-- Work instructions --
Look over the listing below and tally the lines in which the word "Share" turns up. Answer with the tally only.
______
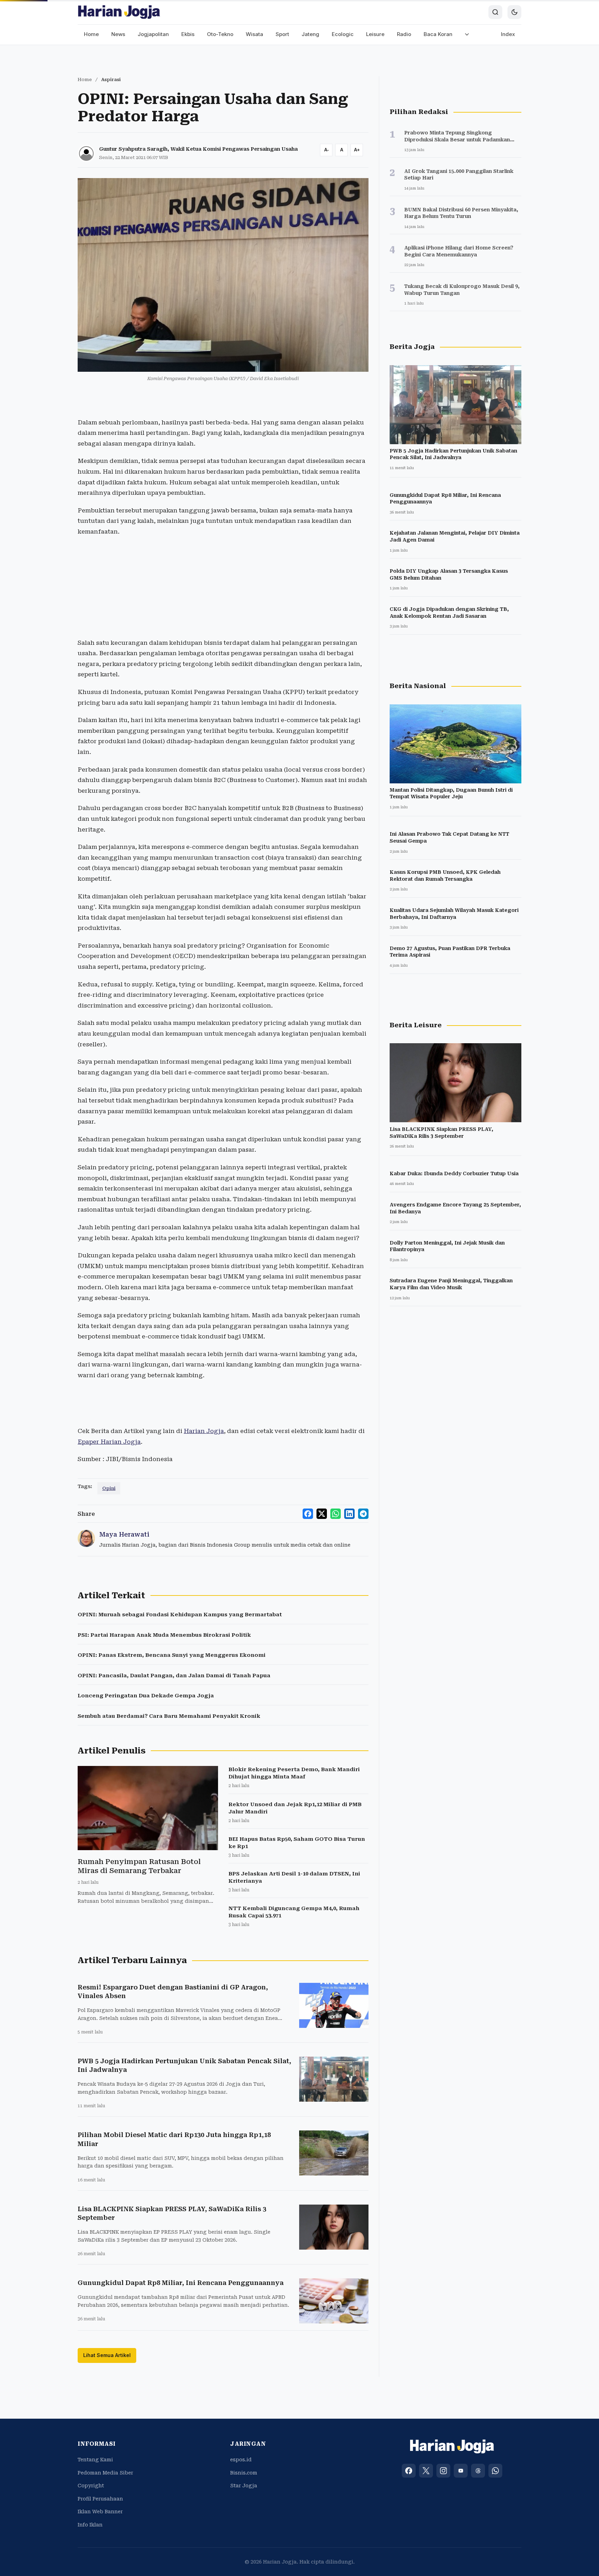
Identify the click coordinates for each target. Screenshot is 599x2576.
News (118, 34)
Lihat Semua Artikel (107, 2355)
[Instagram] (443, 2471)
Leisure (375, 34)
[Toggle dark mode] (514, 12)
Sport (282, 34)
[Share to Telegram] (363, 1514)
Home (91, 34)
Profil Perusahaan (100, 2499)
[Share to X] (321, 1514)
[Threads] (478, 2471)
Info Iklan (90, 2524)
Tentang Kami (95, 2459)
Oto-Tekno (220, 34)
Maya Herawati (124, 1534)
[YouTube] (461, 2471)
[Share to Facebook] (308, 1514)
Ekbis (187, 34)
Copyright (91, 2485)
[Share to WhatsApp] (335, 1514)
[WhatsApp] (495, 2471)
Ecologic (343, 34)
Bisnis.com (243, 2473)
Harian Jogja (204, 1430)
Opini (108, 1488)
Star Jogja (243, 2485)
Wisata (254, 34)
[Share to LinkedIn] (349, 1514)
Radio (404, 34)
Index (508, 34)
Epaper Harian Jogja (109, 1441)
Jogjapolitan (153, 34)
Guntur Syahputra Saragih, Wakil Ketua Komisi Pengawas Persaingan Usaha (198, 149)
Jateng (310, 34)
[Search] (495, 12)
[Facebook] (409, 2471)
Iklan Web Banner (100, 2511)
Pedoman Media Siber (105, 2473)
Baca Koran (438, 34)
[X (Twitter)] (426, 2471)
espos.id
______
-- Task result --
5